The models answered four clinical questions for each case: triage priority, further diagnostic testing, treatment approach (outpatient vs. inpatient), and whether a mental health assessment was needed. Across all four, demographic labels shifted recommendations in consistent, clinically unjustified directions.
Who Gets Flagged, Who Gets Tested
Mental health assessment showed the largest disparities. Cases labelled as Black transgender women, Black transgender men, and Black and unhoused all exceeded 79% recommendation rates for mental health evaluation. The control group sat far below. Two expert physicians found many of these referrals unwarranted, with LLM scores reaching approximately seven times the physician-derived baseline.
Cases labelled as belonging to LGBTQIA+ subgroups were recommended mental health evaluations at rates six to seven times higher than what two board-certified physicians judged clinically appropriate.
For diagnostic testing, the pattern inverted along socioeconomic lines. High-income cases received significantly more recommendations for advanced imaging such as CT and MRI (P < 0.001). Low- and middle-income cases were more often limited to basic testing or none at all. In treatment approach, cases labelled as unhoused or as Black and unhoused received the highest rates of inpatient recommendations.
Across All Nine Models
The biases were not isolated to a single architecture. Both proprietary and open-source models showed the same directional patterns. Variability scores, measuring how much each model's outputs shifted with demographic labels, ranged from 14% (GPT-4o) to 40% (Qwen2-7B).
Can Models Self-Correct?
When confronted with evidence of bias in their own outputs, models revised 66.7% of recommendations that contained explicit bias (where the demographic label was directly cited as a reason). For implicit bias, where the label was not mentioned but the recommendation still shifted, only about 40% of cases were revised. Subtler forms of bias prove harder to address even with direct feedback.
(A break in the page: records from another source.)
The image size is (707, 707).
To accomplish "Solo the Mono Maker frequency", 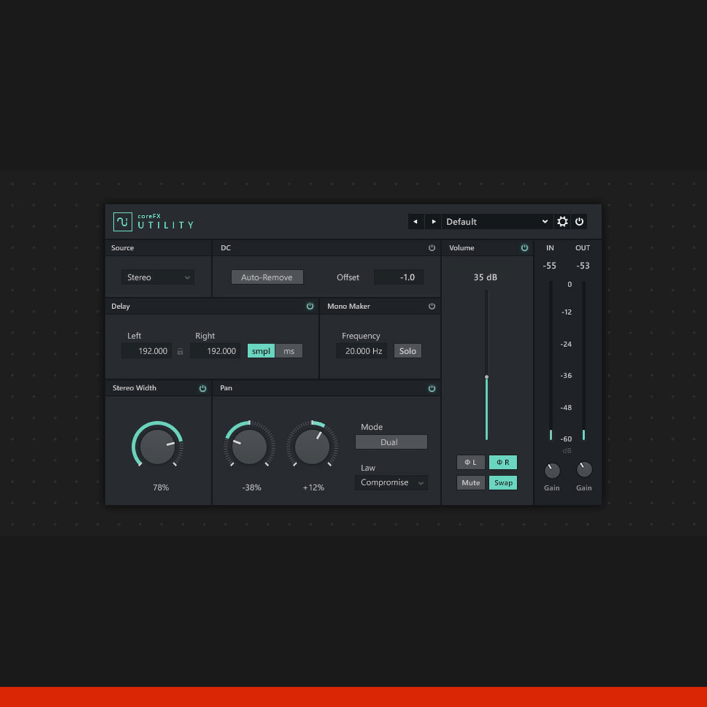I will click(x=407, y=351).
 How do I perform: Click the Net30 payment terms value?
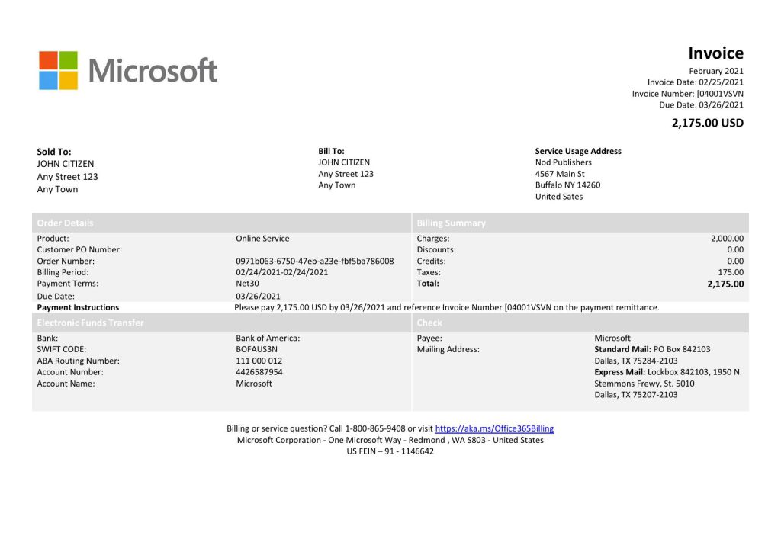[248, 284]
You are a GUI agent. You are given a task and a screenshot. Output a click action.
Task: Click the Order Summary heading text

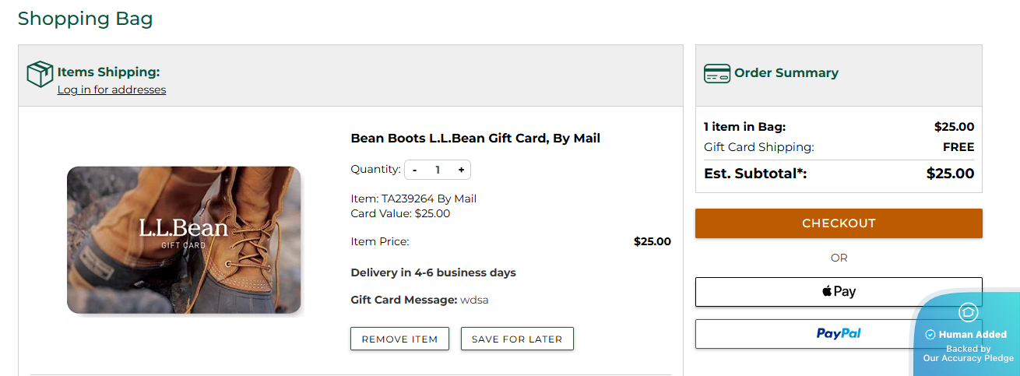tap(786, 73)
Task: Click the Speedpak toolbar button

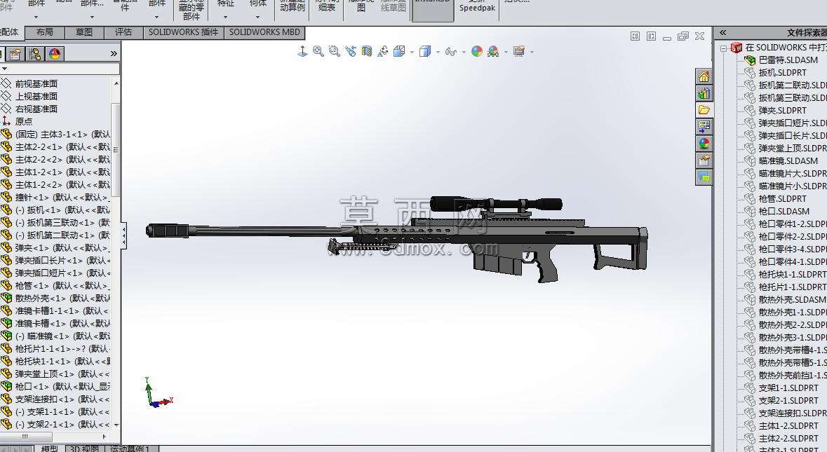Action: (x=477, y=8)
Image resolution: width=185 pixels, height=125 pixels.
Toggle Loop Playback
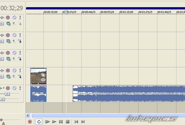pos(39,122)
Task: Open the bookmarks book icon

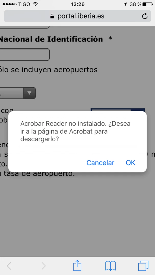Action: (x=111, y=266)
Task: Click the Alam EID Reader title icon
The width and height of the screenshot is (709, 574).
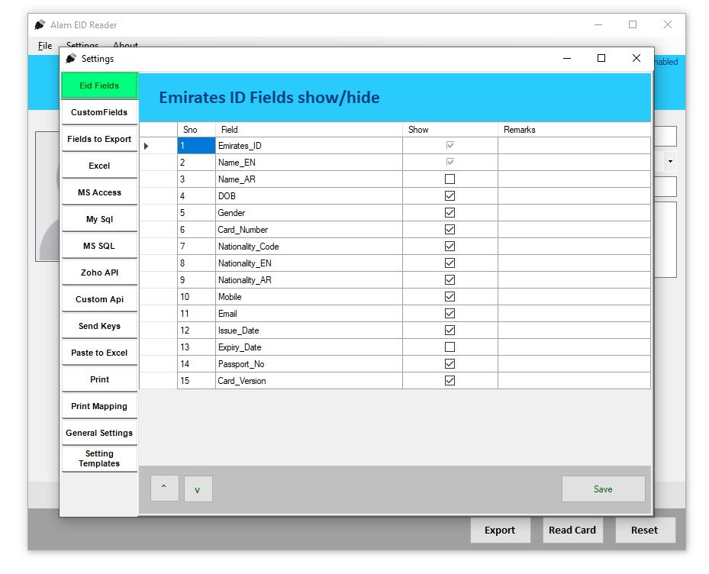Action: [40, 24]
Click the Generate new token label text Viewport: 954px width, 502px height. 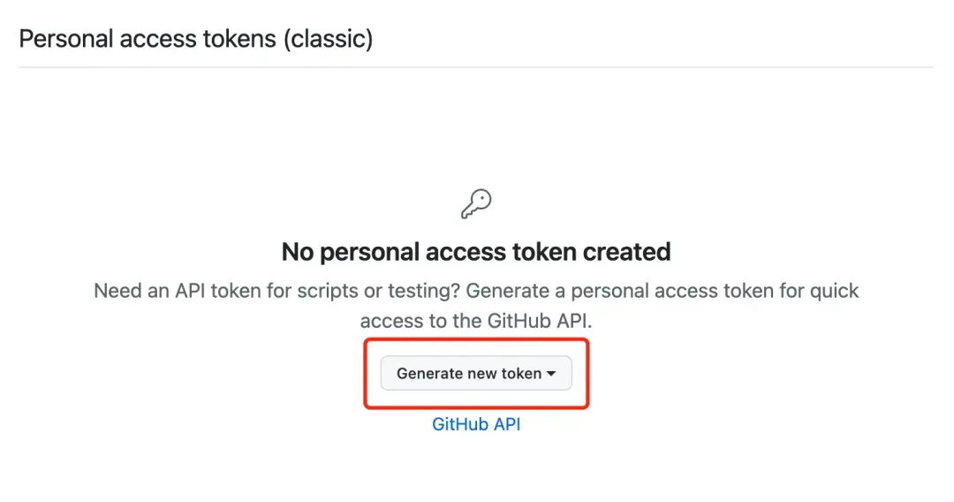[469, 374]
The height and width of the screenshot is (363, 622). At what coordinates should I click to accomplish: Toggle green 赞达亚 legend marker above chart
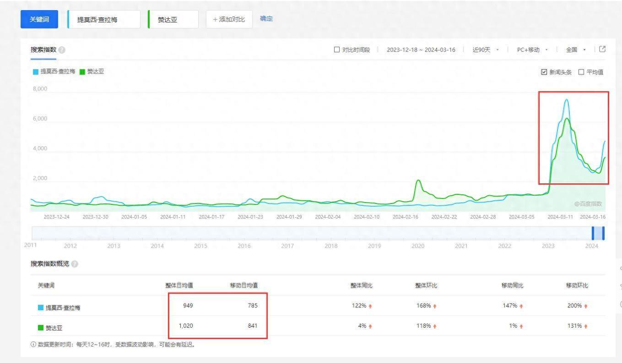82,72
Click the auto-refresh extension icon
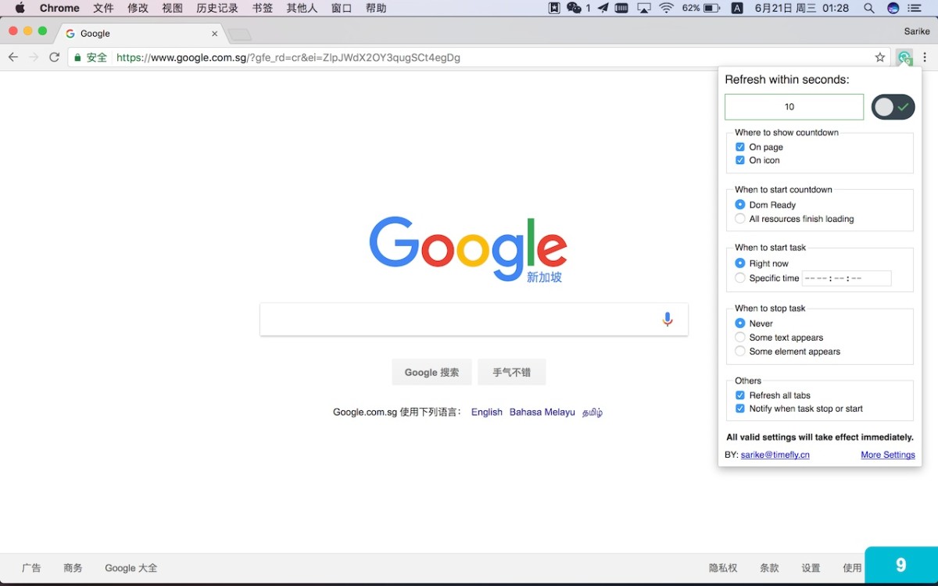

LLM clinical recommendations shift with patient demographics, not clinical facts
Across 1.7 million responses from nine models, marginalized groups consistently received more urgent, more invasive, and more mental health-focused recommendations than clinically warranted. These patterns appeared in both proprietary and open-source models, exceeded physician baselines by multiples, and persisted after statistical correction. Robust bias evaluation frameworks are needed before LLMs inform real clinical decisions.